Joint Commission updates network ethics standards
Joint Commission updates network ethics standards
Revisions ensure a more patient-focused approach.
New ethics standards implemented this year by the Joint Commission on Accreditation of Healthcare Organizations are placing greater emphasis on a patient's right to choose and refuse treatment from a managed care organization.
Specifically, the standards will increase health care networks' responsibility for protecting the rights of their patients to choose, and even refuse, medical treatment; require the network to clearly define and implement a process for appealing and resolving patient plan disagreements; and will hold the network responsible for implementing standards at all levels, including individual practitioner sites.
"When we survey the network, we go out and visit its components, hospital, physician's office, etc. and see how they are implementing the network's requirements on them to have ethical business practices," says Carole Patterson, Joint Commission deputy director and acting director for standards. "Occasionally, we will find components that haven't heard of them yet, in which case the network has a communication problem and will be cited for it."
The 1998-2000 edition of the Comprehensive Accreditation Manual for Health Care Networks contains mostly minor revisions but ones that will, hopefully, reinforce the commission's position that the network must act to protect the integrity of the care it provides to patients, Patterson says.
For example, revisions to the language of standard RI 5.1 clarify that this standard, which requires the network to inform patients of the consequences of refusing a certain medical treatment, will be surveyed at any setting where clinical care is rendered. The 1996 manual only required evaluation at the network or component level.
(See chart, p. 106, which summarizes the Joint Commission's network ethics standards and the network levels at which they will be surveyed.)
Another revision to RI 1.3 mandates that network clinical sites and practitioners must provide patients with sufficient information to enable their knowledgeable involvement in clinical decision making.

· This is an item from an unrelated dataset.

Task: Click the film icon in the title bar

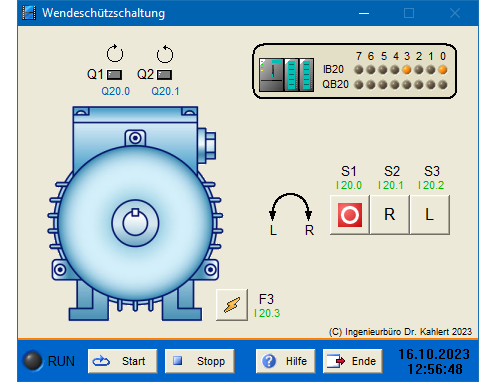Action: coord(29,13)
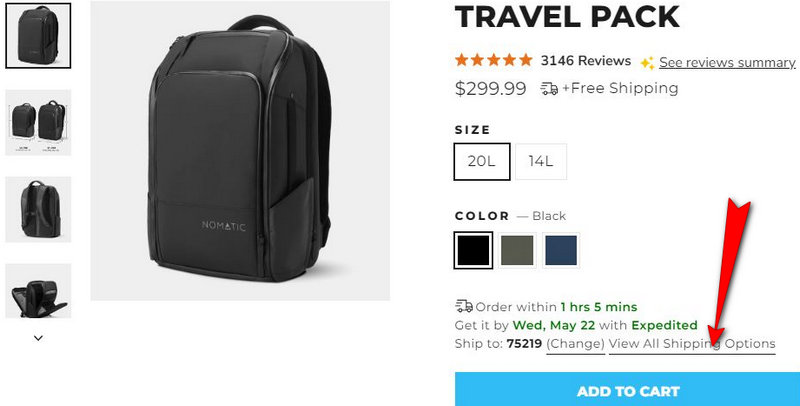Click the sparkle icon beside reviews summary
This screenshot has width=800, height=406.
pos(647,63)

In other changes, standard RI 1.2 has been revised to include detailed information on the network's responsibility to resolve disagreements between the network and members, including information on members' rights to appeal network decisions.
The network must, specifically, implement a plan for educating members about how to apply for reconsideration of care. An additional bullet to the statement of intent for RI 1.2 now also requires the network to inform patients of their right to refuse treatment.
The revised standards went into effect July 1, 1998, says Patterson. Any network surveyed between July 1, 1998 and July 1, 2000, should follow the standards as outlined in this manual, unless it is announced otherwise in Joint Commission Perspectives, the Joint Commission's official bimonthly newsletter to administrators and chief executives.
One network standard has also made its way into the Joint Commissions' manuals for other health care organizations, notes Patterson: "The standard concerning the integrity of clinical decision making, making sure your physicians are acting in the best interest of the patient (standard RI 1.1). This is known as the 'anti-gag rule standard'. It was originally developed for the network manual, but it was decided that it should be placed in the other manuals as well. Now, it is in all of them."